- Theatrical release poster
- Directed by: Jack Hannah
- Story by: Bill Berg Nick George
- Produced by: Walt Disney
- Starring: Clarence Nash James MacDonald Dessie Flynn
- Music by: Oliver Wallace
- Color process: Technicolor
- Production company: Walt Disney Productions
- Distributed by: RKO Radio Pictures
- Release date: March 23, 1951; (USA)
- Running time: 7 minutes
- Country: United States
- Language: English

= Corn Chips =

1951 Donald Duck cartoon

Corn Chips is a Donald Duck cartoon made by the Walt Disney Animation Studios starring Donald Duck and the chipmunks Chip 'n' Dale. The film was released on March 23, 1951.

==Plot==
As Donald Duck is clearing snow from his house's walkway, he notices that chipmunks Chip 'n' Dale are busy clearing the snow off their branch. He yanks the branch down to the ground, fooling the chipmunks into clearing his path as well into a hydrant, and then walks into his house, laughing as the chipmunks realize the trick. Annoyed and angered, the chipmunks plan to teach him a lesson, and approach the house where they discover that Donald's trying to pop some popcorn which they plan to steal and eat. While he goes out to collect some firewood, the chipmunks enter the house and try to eat the uncooked popcorn.
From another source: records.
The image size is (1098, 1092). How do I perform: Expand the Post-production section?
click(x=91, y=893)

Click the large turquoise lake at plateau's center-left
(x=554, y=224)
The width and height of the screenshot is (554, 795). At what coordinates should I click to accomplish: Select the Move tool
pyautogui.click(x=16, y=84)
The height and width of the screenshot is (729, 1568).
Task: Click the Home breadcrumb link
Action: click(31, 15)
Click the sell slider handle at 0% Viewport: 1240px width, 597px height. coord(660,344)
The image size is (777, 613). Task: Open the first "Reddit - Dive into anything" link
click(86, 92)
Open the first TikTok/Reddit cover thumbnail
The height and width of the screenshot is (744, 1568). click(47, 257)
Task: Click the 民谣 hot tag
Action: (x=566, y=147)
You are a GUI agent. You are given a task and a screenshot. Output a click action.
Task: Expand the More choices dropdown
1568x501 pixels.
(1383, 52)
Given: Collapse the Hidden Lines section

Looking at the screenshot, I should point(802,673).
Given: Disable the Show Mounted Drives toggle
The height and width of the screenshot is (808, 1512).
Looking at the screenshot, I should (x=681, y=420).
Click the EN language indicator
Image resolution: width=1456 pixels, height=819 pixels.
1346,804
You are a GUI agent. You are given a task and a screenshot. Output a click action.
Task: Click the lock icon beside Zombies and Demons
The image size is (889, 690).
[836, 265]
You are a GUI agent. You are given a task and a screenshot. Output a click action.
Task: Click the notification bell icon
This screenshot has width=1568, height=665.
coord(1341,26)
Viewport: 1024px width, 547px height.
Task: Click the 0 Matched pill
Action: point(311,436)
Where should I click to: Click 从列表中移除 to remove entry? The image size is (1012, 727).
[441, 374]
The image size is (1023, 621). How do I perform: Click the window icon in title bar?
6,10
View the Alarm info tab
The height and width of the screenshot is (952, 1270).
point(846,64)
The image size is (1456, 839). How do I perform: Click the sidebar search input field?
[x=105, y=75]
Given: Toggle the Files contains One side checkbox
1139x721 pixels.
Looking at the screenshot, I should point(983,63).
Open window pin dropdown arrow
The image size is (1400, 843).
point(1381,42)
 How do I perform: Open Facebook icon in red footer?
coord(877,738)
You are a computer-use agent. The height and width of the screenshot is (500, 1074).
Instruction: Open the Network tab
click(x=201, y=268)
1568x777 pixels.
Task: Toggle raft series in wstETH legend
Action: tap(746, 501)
They aren't able to chew it, and a frustrated Chip kicks some bits of corn into the fireplace, which pops. Donald returns and pops a bowl of popcorn with Chip & Dale inside, but they find a way to steal his bowl. The duck enters a fierce battle with the chipmunks for possession of the popcorn, including swapping its location, and a game of catch, which ends with Donald trying to burn down Chip and Dale's tree. The duo pretend to surrender before seizing the box of popcorn, and pouring the entire box on the fire, causing a massive shower of popcorn to cover Donald's house. Concluding the short, a disgruntled Donald ends up having to clear popcorn out of his walkway.

==Voice cast==
- Donald Duck: Clarence Nash
- Chip: Jimmy MacDonald
- Dale: Dessie Flynn

==Home media==
The short was released on November 11, 2008, on Walt Disney Treasures: The Chronological Donald, Volume Four: 1951-1961.